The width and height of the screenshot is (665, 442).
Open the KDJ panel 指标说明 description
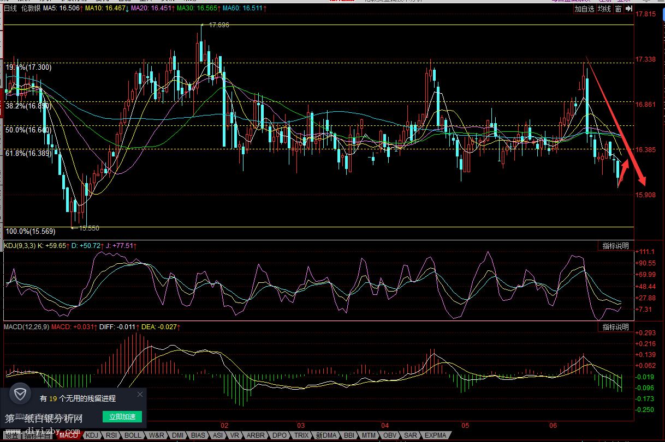click(x=615, y=246)
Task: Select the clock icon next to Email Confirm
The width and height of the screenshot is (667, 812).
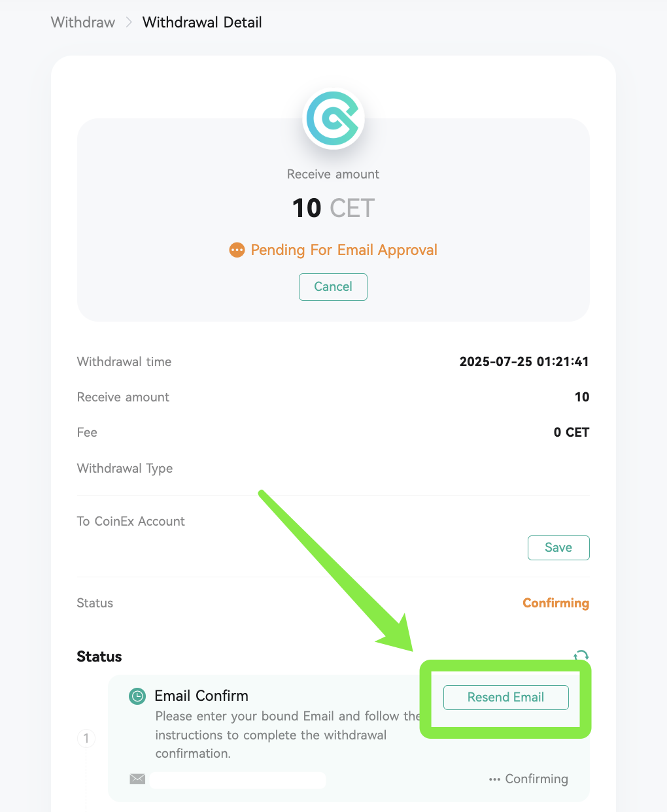Action: point(137,696)
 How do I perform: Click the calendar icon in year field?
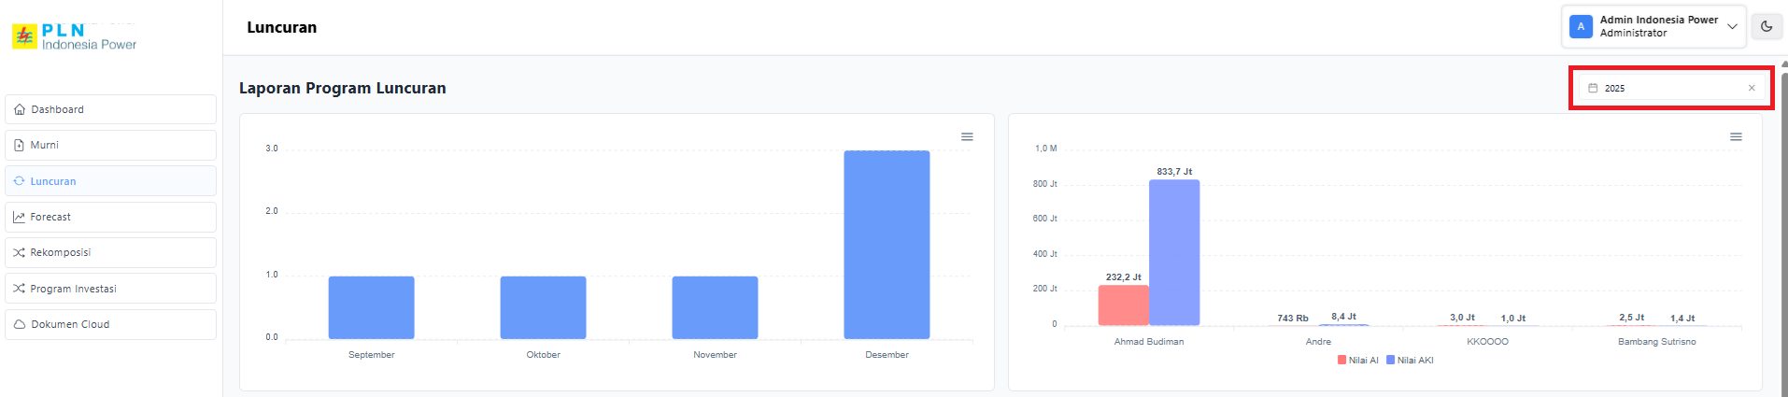(x=1593, y=88)
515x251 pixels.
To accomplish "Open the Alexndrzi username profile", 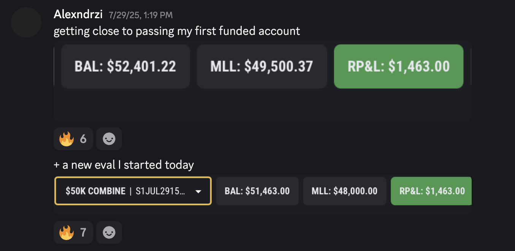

TASK PROMPT | Go through the entries above and write them out again exactly, images left behind.

ANSWER FOR THE TASK |
The width and height of the screenshot is (665, 442).
Open the KDJ panel 指标说明 description
click(x=615, y=246)
Task: Select the clock icon next to Email Confirm
The width and height of the screenshot is (667, 812).
Action: point(137,696)
 How do I perform: Click the calendar icon in year field?
(x=1593, y=88)
515x251 pixels.
To accomplish "Open the Alexndrzi username profile", 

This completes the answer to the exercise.